Heidmar Maritime Holdings reported a rise in total revenues to $18.4 million for the quarter ended March 31, 2026, up from $5.8 million in the same period of 2025.
The Greek shipping firm attributed this increase to a higher number of vessels executing short-term spot and time charter voyages during the three-month period.
Eight vessels operated under these charters in the first quarter of 2026 compared to just one in the previous year, including the platform supply vessel ACE Supplier which began operations in April 2025. This expansion helped generate a net income of $2,784,690, compared to a net loss of $6,033,120 recorded in the first quarter of 2025.
General and administrative expenses decreased to $3.6 million from $6.1 million in the prior year's first quarter. This reduction was primarily driven by lower active stock-based compensation expenses, as the heavy amortisation of performance bonuses granted to management in 2025 declined.

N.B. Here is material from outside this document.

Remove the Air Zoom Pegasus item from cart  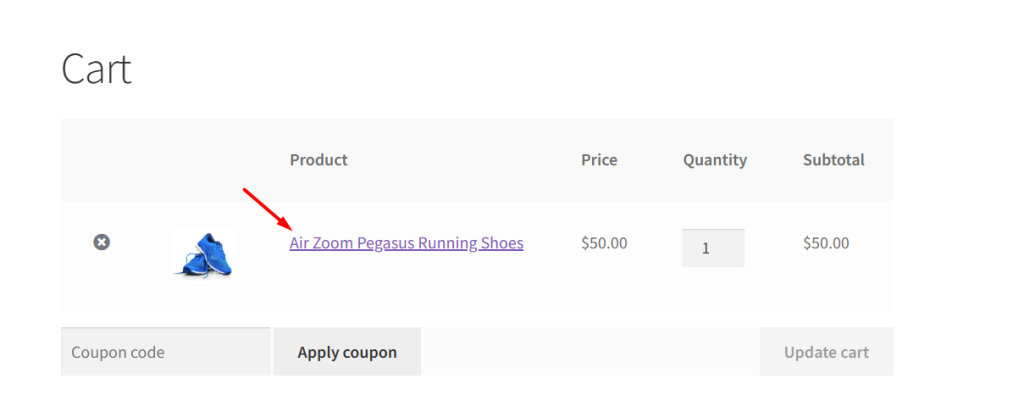pyautogui.click(x=101, y=242)
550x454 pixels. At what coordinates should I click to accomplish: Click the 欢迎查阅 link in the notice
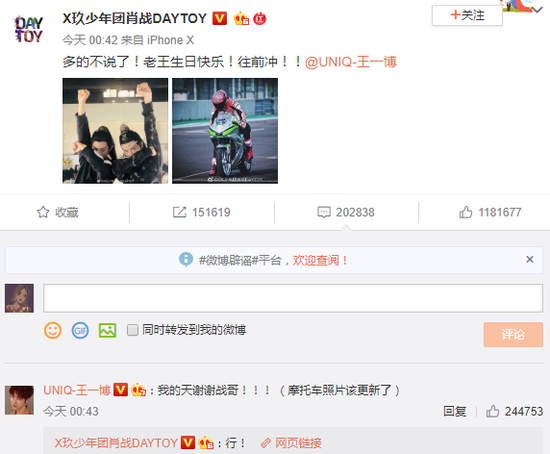320,260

The commercially managed fleet expanded in March and April 2026 with the addition of five tanker vessels. These additions comprised a Suezmax tanker built in 2026, two Suezmax tankers built in 2009 and 2013, one VLCC built in 2006, and one MR1 tanker built in 2006.
“The world is moving away from the era of short, predictable oil and gas flows, and is entering one of the most dynamic periods the tanker markets have seen in years,” said Chief Executive Officer Pankaj Khanna. Rising freight rates during the quarter were supported by geopolitical tensions and disruptions across key shipping lanes, according to Khanna.